I think Asian guys are cute...like Hiro & Ando from Heroes...

also British guys...love their accents.


----------



## eagleheart (Jun 14, 2007)

Poeme said:


> Any other girl (or guy) feel like this?


Well, I should probably start off saying that I'm Canadian.

Canadian and American guys are great too, it's all good. I will appreciate a guy from any place. :boogie I offer some replies below:



> me, I adore Scandinavian men...


I never really thought about it, but... hmm, maybe I did. Some of my favourite singers/musicians are Scandinavian men...

People also were talking about Finland; a couple of my favourite bands/singers are Finnish... all dudes... :yes

Ooh yeah, men from the British Isles have such beautiful accents (all the different ones)!

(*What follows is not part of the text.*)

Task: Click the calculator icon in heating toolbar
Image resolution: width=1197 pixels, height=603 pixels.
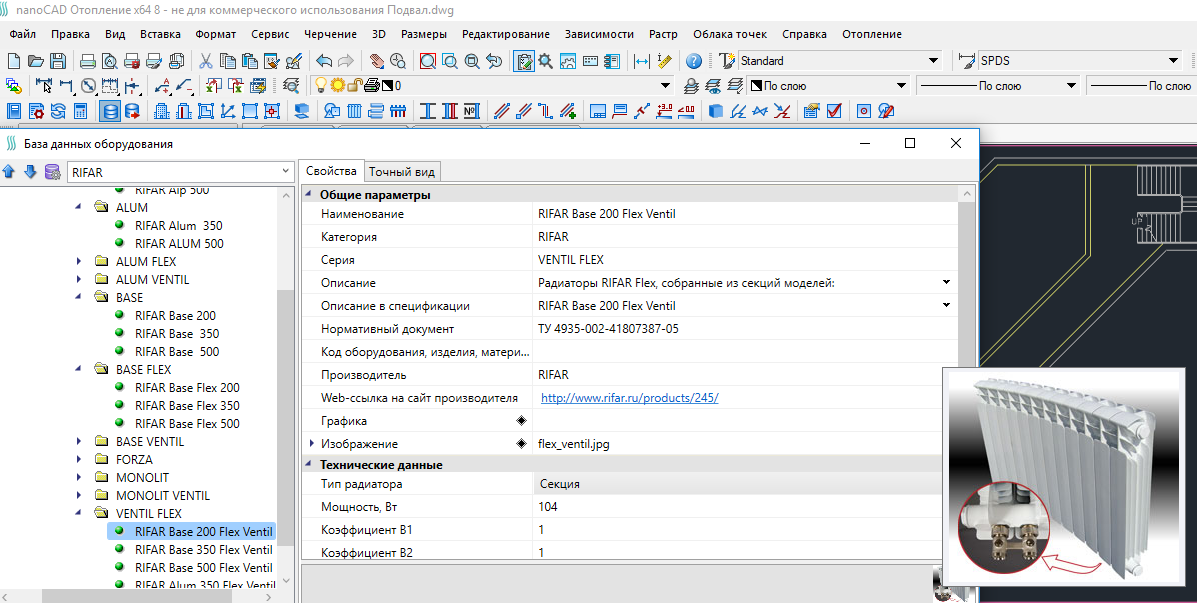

Germans sound scary? I thought my German professor (professor of German who is German, LOL) was yummy (that's probably really gross, I'm sorry). :b He had such a nice voice, I loved listening to him in German and in English! And such a cute accent!

YES!! I am thinking of some Japanese, Korean, Taiwanese men now... :fall Yeah I have some episodes of "Heroes" that I have got to watch, man... did I mention I LOVE guys with glasses? :nw

Anyway... I'm in Spain right now, and it didn't take me long to decide that Spanish men are lovely.  (Except a lot of young guys sport mullets, seriously, what is with that? LOL.)

But I think the most beautiful guy in Spain is one who's not Spanish, but Italian.


----------



## andy1984 (Aug 18, 2006)

Asian girls.... _cute_


----------